Coming back to philosophy which is what started my own true and joyous educational journey, all the great philosophers were free thinkers totally unshackled by the kind of regimented learning that takes place in schools and colleges these days. The university system of the twentieth century onwards has not produced a single philosopher of any weight as compared to those of the ancient and medieval times. What the philosophers of our times do, is just chew the cud of what has gone before!!! Even celebrated ones like Russel, Sartre and Camus.
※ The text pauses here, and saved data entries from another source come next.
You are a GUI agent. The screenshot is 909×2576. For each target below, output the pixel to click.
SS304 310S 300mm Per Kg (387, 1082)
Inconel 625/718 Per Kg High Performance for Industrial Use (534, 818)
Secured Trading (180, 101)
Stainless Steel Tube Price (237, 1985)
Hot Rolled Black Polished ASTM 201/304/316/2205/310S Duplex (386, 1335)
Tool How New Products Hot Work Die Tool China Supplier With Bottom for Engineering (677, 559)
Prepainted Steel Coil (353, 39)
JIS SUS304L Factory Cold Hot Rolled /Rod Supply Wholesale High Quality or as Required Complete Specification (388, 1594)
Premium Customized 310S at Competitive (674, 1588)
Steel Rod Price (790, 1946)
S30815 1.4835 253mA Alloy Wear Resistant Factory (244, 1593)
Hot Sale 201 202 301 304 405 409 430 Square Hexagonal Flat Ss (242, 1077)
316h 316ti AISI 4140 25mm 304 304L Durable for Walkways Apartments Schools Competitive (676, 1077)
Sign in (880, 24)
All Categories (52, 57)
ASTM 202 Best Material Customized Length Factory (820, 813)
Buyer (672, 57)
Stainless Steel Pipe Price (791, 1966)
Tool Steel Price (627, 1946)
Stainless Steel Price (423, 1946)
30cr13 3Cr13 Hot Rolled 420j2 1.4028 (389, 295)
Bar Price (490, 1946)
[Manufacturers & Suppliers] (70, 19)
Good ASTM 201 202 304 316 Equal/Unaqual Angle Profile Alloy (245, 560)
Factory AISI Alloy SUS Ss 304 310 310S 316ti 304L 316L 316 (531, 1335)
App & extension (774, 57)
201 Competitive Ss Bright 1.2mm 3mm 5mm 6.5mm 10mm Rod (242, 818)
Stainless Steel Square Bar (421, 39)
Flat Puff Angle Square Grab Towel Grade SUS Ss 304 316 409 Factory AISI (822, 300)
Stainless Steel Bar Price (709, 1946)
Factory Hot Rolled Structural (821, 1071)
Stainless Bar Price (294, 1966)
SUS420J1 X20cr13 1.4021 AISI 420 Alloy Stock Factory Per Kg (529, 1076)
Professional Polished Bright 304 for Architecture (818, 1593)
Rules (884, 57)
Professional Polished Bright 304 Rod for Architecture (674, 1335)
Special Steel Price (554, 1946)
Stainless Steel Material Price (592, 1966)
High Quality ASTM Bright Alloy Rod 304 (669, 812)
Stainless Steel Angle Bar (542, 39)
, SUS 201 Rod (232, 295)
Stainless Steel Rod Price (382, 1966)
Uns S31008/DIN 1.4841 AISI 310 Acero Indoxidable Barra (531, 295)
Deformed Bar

Though there is something to be said for the critical theorists, especially Marcuse, Marxism generally has degenerated into a farce!! Therefore, there is an urgent need to free education from the straight jacket that it has been transformed into. Instead of wasting time learning tons of subjects which people rarely use in life later on, we have to let children learn what they want within a broad framework of sustainability and equity. Unfortunately, unless children and their parents can throw off the yoke of capitalist job seeking, this will not be possible. One has to take the risk and do one's own thing. Especially since these days with the internet one does not have to rely on formal enrollment in a brick and mortar college anymore. I don't see many young people doing this even though I did it in college at a time when the opportunities for such educational moonshining were limited, mainly because of the kind of regimented schooling that they have received and also because of the huge expenditure of higher education which forces them to think of earning money after graduation instead of doing something worthwhile. I have offered many young people the opportunity to work at the grassroots and live minimally while trying to learn about the problems there and finding solutions for them. Till date not a single one has taken up this offer. The lust for joyous and free learning seems to have been killed by capitalist gate keeping.